Léa, Inès et d’autres…

 

Elles s’appellent Hanane, Léa, ou bien Inès, adolescentes fragiles, rêveuses, séduites par l’appel de leurs « sœurs » et embarquées un jour vers le djihad, la Syrie, pour rejoindre un monde meilleur. Celles-ci sont revenues, parfois au prix d’une coïncidence, plus rarement parce qu’un sursaut de vitalité leur a permis de s’extirper de l’enfer.

Quel désespoir, quelle manque intime et profond, leur ont fait ainsi saisir ces mains virtuellement tendues par les commanditaires de daesh ? Dans quelle faille s’est donc engouffré le mirage aberrant du terrorisme islamiste pour faire ainsi basculer des jeunes gens ordinaires ?
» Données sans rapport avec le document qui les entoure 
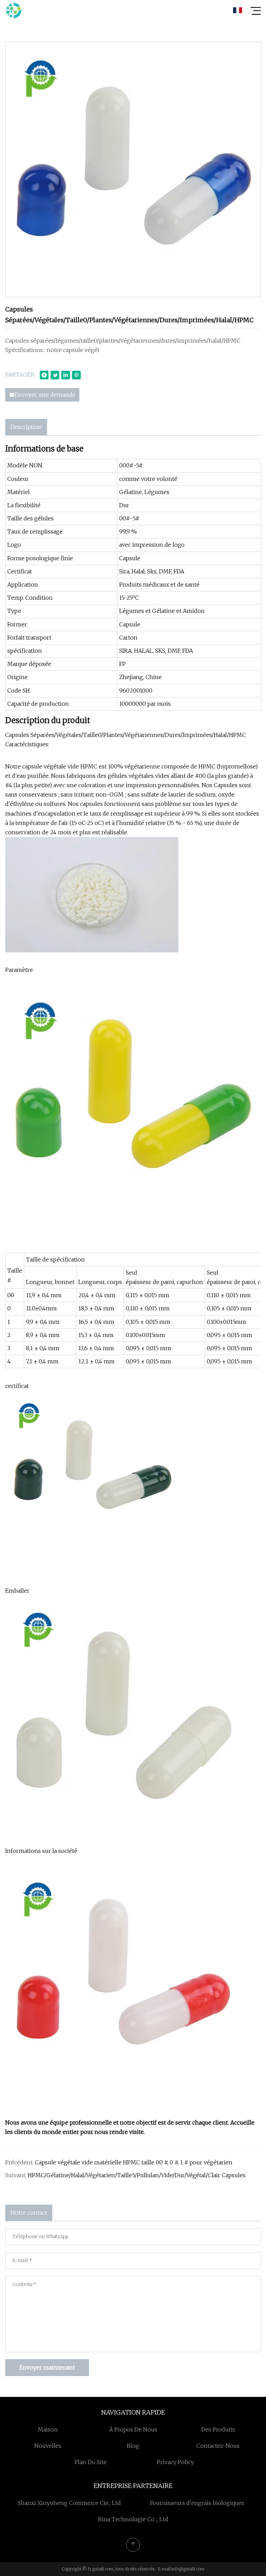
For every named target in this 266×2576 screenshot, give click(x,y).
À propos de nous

Car ces jeunes filles sont d’abord des adolescentes comme les autres, qui aiment rire, danser, maquiller leurs lèvres de rouge, s’habiller en rose. Ensuite vient le noir et le silence.

Le témoignage que livrent celles qui reviennent est précieux à plus d’un titre. D’abord pour comprendre la machination infernale et systématique mise en place par ce nouveau visage du terrorisme pour emprisonner ces jeunes gens, très jeunes parfois, dans les rouages d’une entreprise de type sectaire à grande échelle. Ensuite pour en aider d’autres à revenir et reprendre place dans leur pays et leur famille.

Nous n’étions pas préparés à ce terrorisme d’un genre inédit, nous n’avons pas vu certains y succomber, nous devons apprendre à aider les rares qui en réchappent.

L’anthropologue Dounia Bouzar a mis en place une méthode -et une équipe-, de « désembrigadement » singulière qui se fonde sur la nécessité de rétablir le lien du jeune avec sa famille en agissant sur les affects. Réveiller l’humanité détruite sera la mission de cette cellule de dé-radicalisation.

Son équipe rassemble des profils disparates, mais qui ont en commun d’avoir souffert de près de la machinerie djihadiste, ou de blessures similaires. Au moyen d’un processus pensé en amont, éprouvé au fil des rencontres, elle offre un espace de parole salutaire et réparateur dans lequel ces jeunes rescapées parviennent à réamorcer un contact avec leur famille et leur histoire.

Ainsi se constitue une autre chaîne humaine, par la parole, par la possibilité ainsi donnée de réapprendre à ressentir.

Pourquoi ces jeunes gens-là tombent-ils dans les pièges idéologiques, alors que d’autres, si semblables et aussi perdus, trouvent la voie de la parole ? Ces derniers ont pu rencontrer un tiers incarné, psychanalyste, avec lequel ils peuvent interroger les vacillements d’une identité fragile et envisager plus sereinement leur avenir.

Nous avons le devoir d’être présents, penser pour et avec cette génération, lui offrir les espaces de paroles nécessaires, se montrer attentif à ses dilemmes, ses inquiétudes, ses espoirs, et les entendre.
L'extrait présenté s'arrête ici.